Thursday, July 31, 2008

Don't know; don't care: Whatever

The Maybe Monad type (covered in this blog in May) is a practical data type in Haskell and is used extensively. Since it is also a MonadPlus type, it is also immediately useful for logic programming, particularly of the semideterministic variety. Personal, I view Maybe as a second-order Boolean type, which, in itself, is a very powerful mode of expression, as George Boole demonstrated. Do yourself a favor, reread his works on algebra, or perhaps some musings from others, such as Dijkstra. Just as Donald Knuth showed that any n-tree could be transformed into an equivalent binary tree, and Paul Tarau put that to good, ahem, clause and effect, the Boolean algebra can model many other forms of algebras ... and does, for, after all, last I checked all my calculations are reduced to boolean representations (some call them binary digits).

Yes, Maybe's all well and good (and for the most part, it is — it's very well-suited to describe a large class of problems). But, as a dyed-in-the-wool logic programmer, Haskell has a bit of a nagging problem capturing the concept of logic variables ... that is, a thing that either may be grounded to a particular value (which Maybe already has when the instance is Just x) or may be free (which Maybe does not have). In short, the problem is with Nothing. And what is the problem? Values resolving to Nothing in a monadic computation, because they represent mzero, or failure, propagate throughout the entire (possibly chained) computation, forcing it to abort. Now, under the Maybe protocol, this is the desired result, but, when doing logic programming, it is often desirable to proceed with the computation until the value is grounded.

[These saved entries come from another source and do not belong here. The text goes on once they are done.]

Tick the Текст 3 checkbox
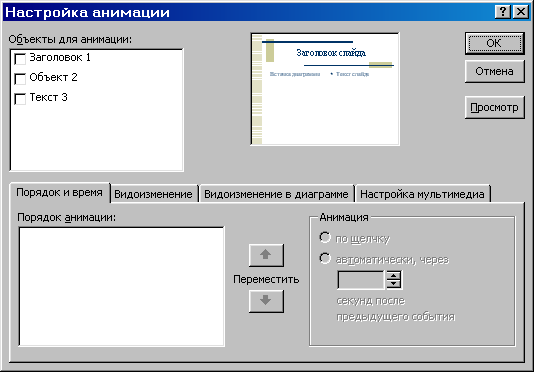Image resolution: width=534 pixels, height=372 pixels. tap(20, 98)
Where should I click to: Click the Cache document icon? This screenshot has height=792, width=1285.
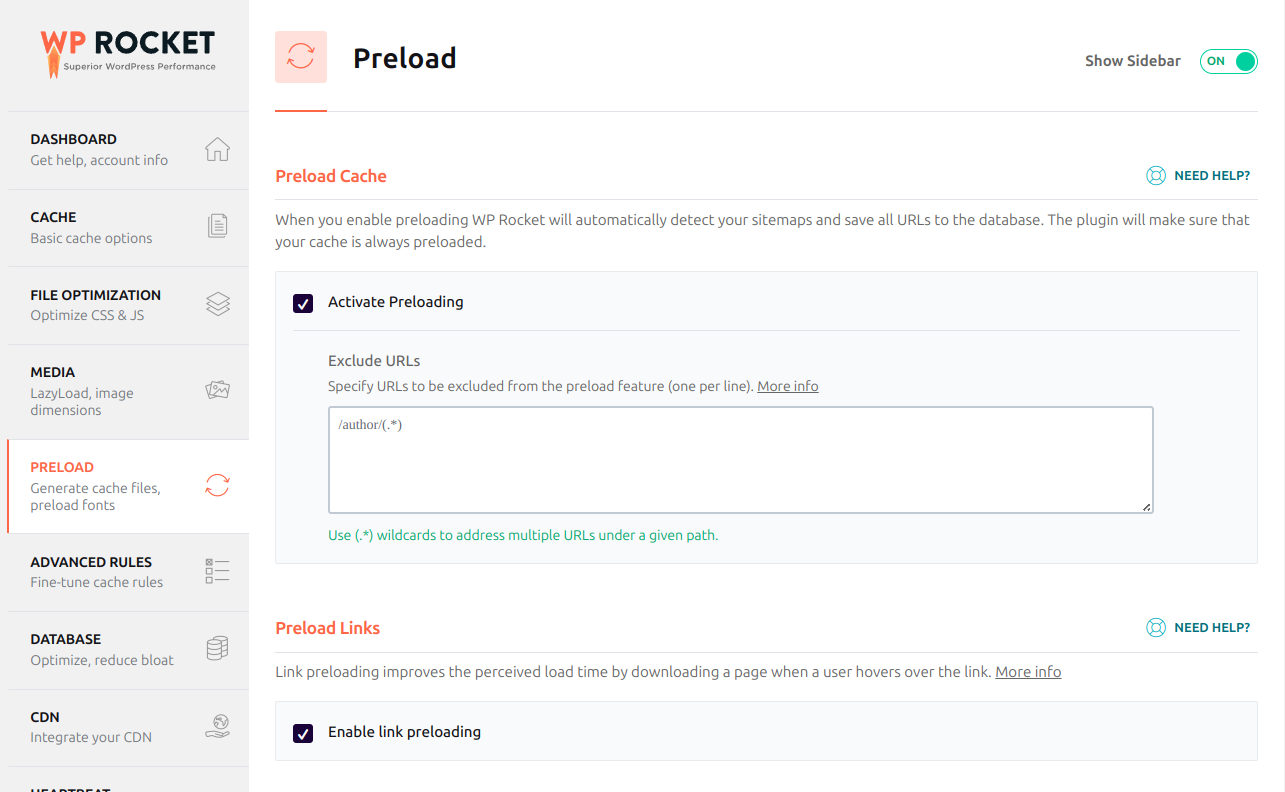click(x=217, y=227)
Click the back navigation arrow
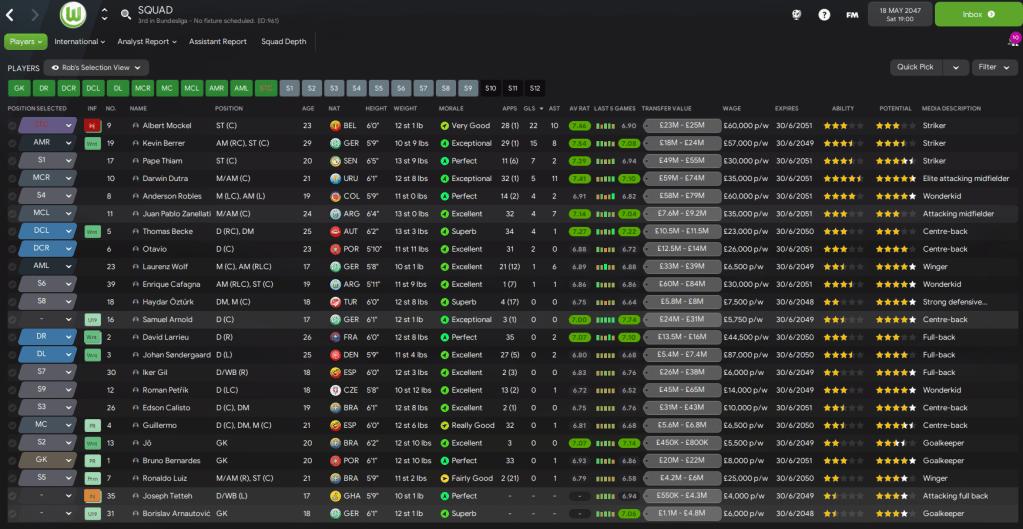This screenshot has height=529, width=1023. [11, 14]
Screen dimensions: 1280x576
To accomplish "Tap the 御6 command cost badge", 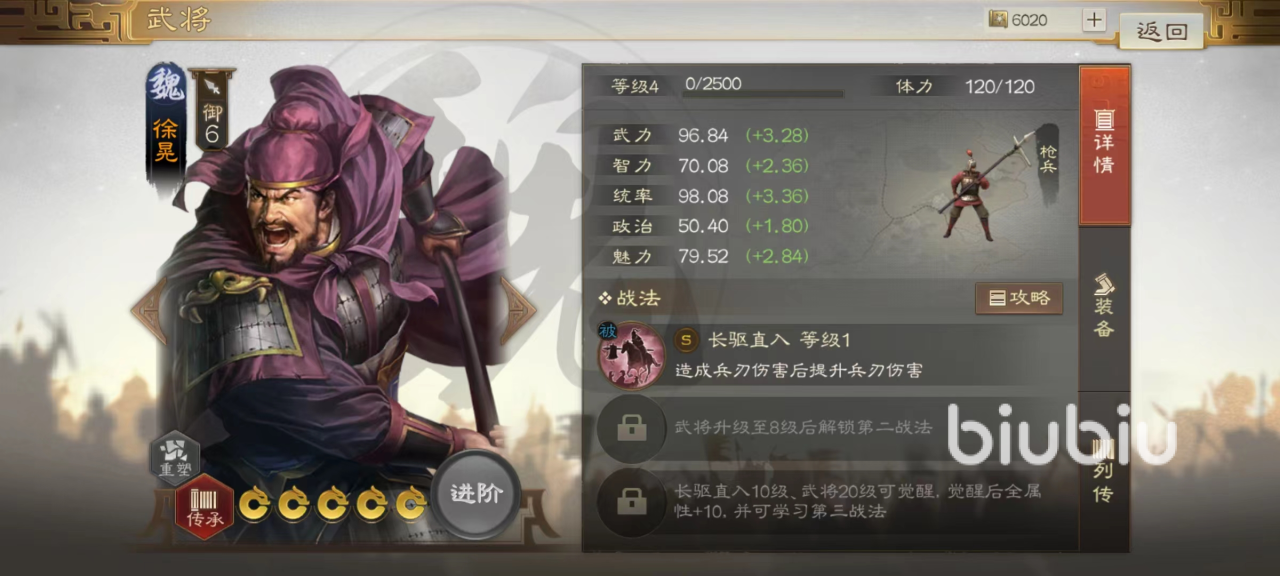I will coord(212,110).
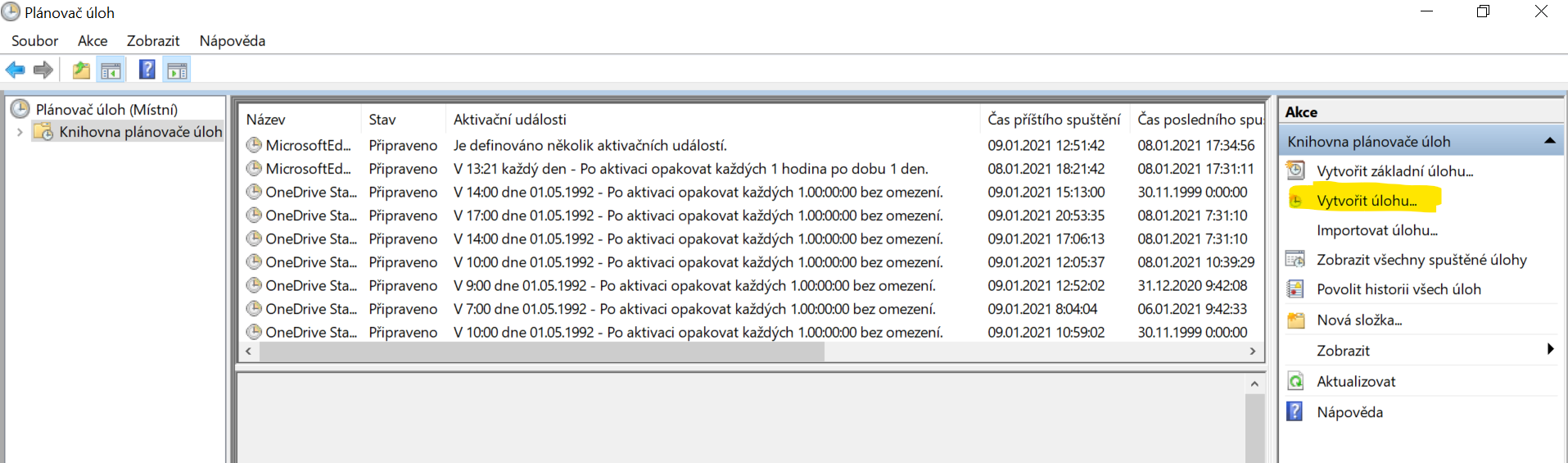Screen dimensions: 1568x463
Task: Click the Nová složka folder icon
Action: [x=1295, y=320]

Now, deferred computation in Haskell is not a novel concept. In fact, there are several approaches to deferred, or nondeterministic, assignment, including my own unification recipe as well as the credit card transformation (which the author immediately disavows). The problem with these approaches is that they require resolution within that expression. What we need is a data type that captures succinctly this decided or undecided state. This we do with the Whatever data type:

data Whatever x = Only x | Anything


Just like Mabye, Whatever can be monadic:

instance Functor Whatever where
fmap
f (Only x) = Only (f x)
fmap f Anything = Anything

instance Monad Whatever where
return
x = Only x
Only x >>= f = f x
Anything >>= f = Anything


You'll note that the monadic definition of Whatever is the same as Maybe, with the exception that Maybe defines fail on Nothing, whereas Whatever has no such semantics.

Even though Whatever is monadic, the interesting properties of this data type come to the fore in its more ordinary usage ...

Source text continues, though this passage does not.